Task description: Copy out, word for word, the stretch of the passage on BP and Photoshop from "Unfortunately clients look" through "a specific situation.".

Reading text:
*** Block opens ***

Either way it is another public relations disaster for BP, one that could have been avoided by hiring a photographer to shoot images of the real command centre in action as the response was being coordinated.

Unfortunately clients look at Photoshop as a way to save money and cut back on shooting real events. I think as photographers we should be reminding our corporate and PR clients that it is their best interest to produce real (legitimate) imagery and to stay away from the "fix it in post" attitude.

I have no problem with corporate clients using Photoshop to prepare images for public consumption but there is a line that seems as though it has been crossed here. If this image was to be used to portray an event that was unfolding then using Photoshop to pass off an old image is a recipe for disaster. Using photoshop to spruce up an image that was shot specifically to tell that story is closer to the line but again risky if you are attempting to pass off that images as the reality of a specific situation.

*** Block closes ***

The data:
*** Block opens ***

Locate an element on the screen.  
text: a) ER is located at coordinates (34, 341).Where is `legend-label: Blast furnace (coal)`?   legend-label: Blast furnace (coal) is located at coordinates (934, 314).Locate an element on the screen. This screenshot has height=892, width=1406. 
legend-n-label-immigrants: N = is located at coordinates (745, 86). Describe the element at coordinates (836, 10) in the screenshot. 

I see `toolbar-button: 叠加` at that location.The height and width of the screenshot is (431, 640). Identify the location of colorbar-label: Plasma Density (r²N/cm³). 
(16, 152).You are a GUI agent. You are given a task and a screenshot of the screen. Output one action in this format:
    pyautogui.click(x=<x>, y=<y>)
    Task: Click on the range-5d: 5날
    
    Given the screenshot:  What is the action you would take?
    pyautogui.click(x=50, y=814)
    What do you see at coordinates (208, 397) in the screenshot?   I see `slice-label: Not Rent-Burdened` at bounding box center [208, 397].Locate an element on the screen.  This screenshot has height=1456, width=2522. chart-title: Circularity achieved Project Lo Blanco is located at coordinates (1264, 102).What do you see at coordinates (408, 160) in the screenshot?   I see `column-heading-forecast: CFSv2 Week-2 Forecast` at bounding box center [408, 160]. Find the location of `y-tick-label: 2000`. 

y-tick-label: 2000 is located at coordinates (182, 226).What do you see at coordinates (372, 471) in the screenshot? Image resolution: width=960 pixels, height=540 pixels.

*** Block closes ***

Result of this exercise:
Unfortunately clients look at Photoshop as a way to save money and cut back on shooting real events. I think as photographers we should be reminding our corporate and PR clients that it is their best interest to produce real (legitimate) imagery and to stay away from the "fix it in post" attitude.

I have no problem with corporate clients using Photoshop to prepare images for public consumption but there is a line that seems as though it has been crossed here. If this image was to be used to portray an event that was unfolding then using Photoshop to pass off an old image is a recipe for disaster. Using photoshop to spruce up an image that was shot specifically to tell that story is closer to the line but again risky if you are attempting to pass off that images as the reality of a specific situation.